### YOUR TASK
Once you reach the line containing "Click the Dec label on time axis" in the data below, restate each line word for word up to and including the one containing "Given: Click テクニカル button in the 日足 chart".

Records from a collection:

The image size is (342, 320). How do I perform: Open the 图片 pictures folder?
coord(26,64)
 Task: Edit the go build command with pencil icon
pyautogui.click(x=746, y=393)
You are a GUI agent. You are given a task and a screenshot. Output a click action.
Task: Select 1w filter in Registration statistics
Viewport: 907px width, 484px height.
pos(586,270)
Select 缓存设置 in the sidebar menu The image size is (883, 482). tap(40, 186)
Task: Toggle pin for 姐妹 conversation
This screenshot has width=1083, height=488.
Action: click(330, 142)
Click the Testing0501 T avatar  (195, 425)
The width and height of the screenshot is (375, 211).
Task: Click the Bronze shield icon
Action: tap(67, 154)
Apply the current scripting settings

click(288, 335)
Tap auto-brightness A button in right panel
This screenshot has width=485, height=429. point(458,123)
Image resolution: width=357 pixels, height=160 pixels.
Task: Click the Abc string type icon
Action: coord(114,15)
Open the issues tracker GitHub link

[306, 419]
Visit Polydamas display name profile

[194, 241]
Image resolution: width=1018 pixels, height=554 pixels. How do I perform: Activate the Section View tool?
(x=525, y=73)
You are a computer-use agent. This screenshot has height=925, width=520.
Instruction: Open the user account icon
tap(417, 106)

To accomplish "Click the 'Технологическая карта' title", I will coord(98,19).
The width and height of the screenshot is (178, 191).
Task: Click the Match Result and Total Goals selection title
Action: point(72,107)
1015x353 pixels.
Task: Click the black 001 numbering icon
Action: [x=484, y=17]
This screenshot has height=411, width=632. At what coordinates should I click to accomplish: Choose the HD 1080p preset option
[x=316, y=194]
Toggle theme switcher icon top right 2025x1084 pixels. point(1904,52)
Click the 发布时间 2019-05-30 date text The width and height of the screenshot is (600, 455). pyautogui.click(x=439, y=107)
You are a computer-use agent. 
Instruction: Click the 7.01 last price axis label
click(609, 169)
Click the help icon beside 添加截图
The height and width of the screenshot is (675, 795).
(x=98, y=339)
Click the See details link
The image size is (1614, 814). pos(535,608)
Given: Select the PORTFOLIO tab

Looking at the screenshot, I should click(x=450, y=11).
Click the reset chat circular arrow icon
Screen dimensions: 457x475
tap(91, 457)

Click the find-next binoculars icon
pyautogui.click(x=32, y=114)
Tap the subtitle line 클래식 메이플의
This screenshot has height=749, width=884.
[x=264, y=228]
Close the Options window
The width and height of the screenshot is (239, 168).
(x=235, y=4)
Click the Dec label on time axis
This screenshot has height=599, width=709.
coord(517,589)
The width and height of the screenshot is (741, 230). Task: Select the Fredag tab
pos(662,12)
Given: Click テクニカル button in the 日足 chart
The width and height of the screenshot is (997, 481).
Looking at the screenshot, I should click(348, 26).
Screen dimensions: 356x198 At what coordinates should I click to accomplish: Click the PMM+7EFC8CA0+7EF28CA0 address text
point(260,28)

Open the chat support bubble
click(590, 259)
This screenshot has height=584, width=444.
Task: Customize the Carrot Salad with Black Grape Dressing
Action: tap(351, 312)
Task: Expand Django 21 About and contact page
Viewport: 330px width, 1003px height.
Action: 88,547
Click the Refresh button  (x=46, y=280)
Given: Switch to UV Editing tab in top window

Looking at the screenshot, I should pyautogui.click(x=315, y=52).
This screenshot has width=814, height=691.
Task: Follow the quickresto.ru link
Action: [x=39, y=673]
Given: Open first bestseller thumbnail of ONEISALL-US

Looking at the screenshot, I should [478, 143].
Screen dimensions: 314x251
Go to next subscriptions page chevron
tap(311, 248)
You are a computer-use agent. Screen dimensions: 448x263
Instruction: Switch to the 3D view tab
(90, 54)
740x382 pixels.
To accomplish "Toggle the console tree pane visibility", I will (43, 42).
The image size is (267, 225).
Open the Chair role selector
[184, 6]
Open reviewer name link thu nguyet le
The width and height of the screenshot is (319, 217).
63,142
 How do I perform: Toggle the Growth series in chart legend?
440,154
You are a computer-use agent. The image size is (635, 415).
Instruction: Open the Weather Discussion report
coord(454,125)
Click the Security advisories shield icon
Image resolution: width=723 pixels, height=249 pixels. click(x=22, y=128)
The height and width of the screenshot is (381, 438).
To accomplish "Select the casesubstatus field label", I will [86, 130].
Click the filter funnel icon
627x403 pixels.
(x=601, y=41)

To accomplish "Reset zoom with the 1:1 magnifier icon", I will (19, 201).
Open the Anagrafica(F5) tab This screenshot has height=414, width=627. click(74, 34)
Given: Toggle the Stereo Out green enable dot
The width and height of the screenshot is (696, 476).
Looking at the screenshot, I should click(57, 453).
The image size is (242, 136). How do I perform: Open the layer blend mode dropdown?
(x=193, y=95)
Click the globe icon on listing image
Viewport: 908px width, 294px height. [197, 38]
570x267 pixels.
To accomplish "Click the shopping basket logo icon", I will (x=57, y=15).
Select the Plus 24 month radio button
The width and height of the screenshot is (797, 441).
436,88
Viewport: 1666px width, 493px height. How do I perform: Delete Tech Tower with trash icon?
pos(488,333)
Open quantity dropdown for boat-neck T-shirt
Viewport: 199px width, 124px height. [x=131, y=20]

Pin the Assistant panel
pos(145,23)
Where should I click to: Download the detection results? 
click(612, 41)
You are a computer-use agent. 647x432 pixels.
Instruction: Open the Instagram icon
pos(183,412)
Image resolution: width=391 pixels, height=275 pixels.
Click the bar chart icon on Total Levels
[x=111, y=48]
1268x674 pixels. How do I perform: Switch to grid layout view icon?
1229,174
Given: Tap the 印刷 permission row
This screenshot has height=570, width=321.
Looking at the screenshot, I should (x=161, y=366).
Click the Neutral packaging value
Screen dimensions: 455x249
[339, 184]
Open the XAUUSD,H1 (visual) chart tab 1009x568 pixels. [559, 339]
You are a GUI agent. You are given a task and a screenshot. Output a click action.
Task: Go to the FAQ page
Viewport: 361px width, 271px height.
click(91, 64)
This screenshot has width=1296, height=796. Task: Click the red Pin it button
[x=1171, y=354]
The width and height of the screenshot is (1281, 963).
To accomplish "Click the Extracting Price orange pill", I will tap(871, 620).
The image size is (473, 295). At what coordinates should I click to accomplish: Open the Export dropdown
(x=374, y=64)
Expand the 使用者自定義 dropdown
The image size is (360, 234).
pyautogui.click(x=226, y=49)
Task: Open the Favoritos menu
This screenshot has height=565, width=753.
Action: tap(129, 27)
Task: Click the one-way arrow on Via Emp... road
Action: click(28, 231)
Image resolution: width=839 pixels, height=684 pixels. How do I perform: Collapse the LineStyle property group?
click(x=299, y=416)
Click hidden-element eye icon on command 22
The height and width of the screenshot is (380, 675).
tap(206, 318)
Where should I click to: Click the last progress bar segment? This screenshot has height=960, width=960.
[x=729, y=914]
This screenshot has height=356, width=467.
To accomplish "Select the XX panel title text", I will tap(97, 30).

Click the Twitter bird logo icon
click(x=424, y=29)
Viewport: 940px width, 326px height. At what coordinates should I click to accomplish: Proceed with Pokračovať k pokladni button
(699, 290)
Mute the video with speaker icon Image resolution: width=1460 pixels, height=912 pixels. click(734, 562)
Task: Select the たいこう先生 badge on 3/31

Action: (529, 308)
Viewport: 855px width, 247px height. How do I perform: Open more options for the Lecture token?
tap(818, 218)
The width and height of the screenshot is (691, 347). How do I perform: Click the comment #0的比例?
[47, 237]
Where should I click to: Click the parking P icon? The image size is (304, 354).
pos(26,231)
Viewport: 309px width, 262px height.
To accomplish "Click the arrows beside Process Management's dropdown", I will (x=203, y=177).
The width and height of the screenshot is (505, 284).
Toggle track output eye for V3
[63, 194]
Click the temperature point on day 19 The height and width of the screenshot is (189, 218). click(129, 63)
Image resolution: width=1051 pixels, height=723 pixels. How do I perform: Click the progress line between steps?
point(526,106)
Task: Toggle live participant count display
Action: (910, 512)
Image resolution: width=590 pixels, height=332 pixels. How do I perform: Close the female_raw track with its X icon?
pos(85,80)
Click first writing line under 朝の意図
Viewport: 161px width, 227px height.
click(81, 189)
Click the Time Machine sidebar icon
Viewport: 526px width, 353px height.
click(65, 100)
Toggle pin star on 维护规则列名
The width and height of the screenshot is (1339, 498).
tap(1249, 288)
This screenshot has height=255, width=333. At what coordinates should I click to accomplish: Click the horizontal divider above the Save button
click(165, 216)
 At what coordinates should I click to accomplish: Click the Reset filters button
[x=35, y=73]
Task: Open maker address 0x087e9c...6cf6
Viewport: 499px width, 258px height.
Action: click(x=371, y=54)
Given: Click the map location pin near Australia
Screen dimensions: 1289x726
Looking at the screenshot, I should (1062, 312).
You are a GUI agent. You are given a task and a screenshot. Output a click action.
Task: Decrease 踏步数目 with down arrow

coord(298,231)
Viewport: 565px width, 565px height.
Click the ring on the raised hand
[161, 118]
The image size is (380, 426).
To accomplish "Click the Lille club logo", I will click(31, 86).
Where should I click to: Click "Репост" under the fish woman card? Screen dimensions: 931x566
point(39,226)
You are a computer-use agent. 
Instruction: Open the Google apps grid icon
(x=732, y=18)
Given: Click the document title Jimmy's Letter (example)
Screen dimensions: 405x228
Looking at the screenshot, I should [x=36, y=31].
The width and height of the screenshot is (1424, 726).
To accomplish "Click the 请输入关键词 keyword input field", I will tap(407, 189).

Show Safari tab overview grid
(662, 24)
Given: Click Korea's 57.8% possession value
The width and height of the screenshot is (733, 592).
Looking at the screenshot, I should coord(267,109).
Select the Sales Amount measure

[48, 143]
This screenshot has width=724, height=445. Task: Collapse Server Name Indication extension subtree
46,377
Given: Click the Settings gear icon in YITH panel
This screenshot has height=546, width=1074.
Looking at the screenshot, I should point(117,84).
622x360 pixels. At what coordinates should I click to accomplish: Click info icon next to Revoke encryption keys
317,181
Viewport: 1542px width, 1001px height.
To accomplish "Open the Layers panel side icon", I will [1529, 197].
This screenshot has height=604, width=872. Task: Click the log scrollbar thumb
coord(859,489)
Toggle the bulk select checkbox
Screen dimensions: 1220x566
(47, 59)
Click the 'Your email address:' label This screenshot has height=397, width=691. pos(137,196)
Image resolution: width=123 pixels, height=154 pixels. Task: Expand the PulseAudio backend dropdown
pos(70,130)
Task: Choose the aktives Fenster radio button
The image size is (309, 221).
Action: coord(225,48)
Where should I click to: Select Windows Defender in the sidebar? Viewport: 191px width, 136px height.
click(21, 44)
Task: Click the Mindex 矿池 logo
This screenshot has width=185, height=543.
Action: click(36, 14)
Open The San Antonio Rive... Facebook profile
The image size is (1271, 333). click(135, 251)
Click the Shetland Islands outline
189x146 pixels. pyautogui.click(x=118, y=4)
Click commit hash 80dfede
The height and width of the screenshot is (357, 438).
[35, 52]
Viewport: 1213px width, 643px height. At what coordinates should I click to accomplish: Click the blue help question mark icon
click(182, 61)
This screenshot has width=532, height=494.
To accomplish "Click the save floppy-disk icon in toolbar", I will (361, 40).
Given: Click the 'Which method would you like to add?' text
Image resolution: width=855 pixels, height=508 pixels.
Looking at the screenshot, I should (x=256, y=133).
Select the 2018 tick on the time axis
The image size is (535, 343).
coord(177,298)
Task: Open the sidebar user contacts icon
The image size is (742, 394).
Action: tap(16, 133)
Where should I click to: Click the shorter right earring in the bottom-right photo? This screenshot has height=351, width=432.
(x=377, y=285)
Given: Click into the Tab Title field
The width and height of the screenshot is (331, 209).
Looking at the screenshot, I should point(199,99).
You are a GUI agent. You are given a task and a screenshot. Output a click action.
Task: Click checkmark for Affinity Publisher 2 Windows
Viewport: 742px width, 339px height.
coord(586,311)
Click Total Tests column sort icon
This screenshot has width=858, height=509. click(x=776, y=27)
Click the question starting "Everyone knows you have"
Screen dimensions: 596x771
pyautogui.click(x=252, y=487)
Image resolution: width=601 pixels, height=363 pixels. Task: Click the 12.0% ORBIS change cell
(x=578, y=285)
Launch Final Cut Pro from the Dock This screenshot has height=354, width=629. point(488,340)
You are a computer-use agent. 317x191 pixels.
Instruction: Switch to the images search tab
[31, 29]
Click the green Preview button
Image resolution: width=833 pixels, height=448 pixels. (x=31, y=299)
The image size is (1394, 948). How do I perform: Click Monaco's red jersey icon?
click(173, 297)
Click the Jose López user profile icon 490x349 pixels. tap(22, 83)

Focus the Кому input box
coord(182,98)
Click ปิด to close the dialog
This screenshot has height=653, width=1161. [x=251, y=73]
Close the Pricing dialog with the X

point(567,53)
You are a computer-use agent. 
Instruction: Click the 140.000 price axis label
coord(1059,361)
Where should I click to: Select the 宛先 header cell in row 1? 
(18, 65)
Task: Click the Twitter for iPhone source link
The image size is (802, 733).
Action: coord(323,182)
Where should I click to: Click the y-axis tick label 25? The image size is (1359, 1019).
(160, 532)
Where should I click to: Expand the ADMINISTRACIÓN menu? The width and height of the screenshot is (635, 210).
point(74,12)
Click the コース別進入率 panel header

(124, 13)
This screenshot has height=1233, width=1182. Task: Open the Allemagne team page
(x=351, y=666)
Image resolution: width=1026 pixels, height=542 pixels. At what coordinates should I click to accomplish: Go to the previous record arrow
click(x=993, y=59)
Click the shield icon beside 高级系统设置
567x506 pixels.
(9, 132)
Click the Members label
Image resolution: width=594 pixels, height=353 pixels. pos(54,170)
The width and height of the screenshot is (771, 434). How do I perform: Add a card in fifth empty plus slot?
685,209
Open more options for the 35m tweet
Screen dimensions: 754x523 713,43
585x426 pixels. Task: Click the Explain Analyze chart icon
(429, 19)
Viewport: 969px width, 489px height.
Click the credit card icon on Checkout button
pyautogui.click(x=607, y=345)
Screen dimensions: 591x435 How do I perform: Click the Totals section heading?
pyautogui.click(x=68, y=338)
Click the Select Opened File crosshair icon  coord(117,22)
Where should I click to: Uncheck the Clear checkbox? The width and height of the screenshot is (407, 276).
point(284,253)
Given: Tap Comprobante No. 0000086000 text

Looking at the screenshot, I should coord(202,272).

### SOLVED PROBLEM
Click the Dec label on time axis
This screenshot has height=599, width=709.
coord(517,589)
The width and height of the screenshot is (741, 230). Task: Select the Fredag tab
pos(662,12)
Given: Click テクニカル button in the 日足 chart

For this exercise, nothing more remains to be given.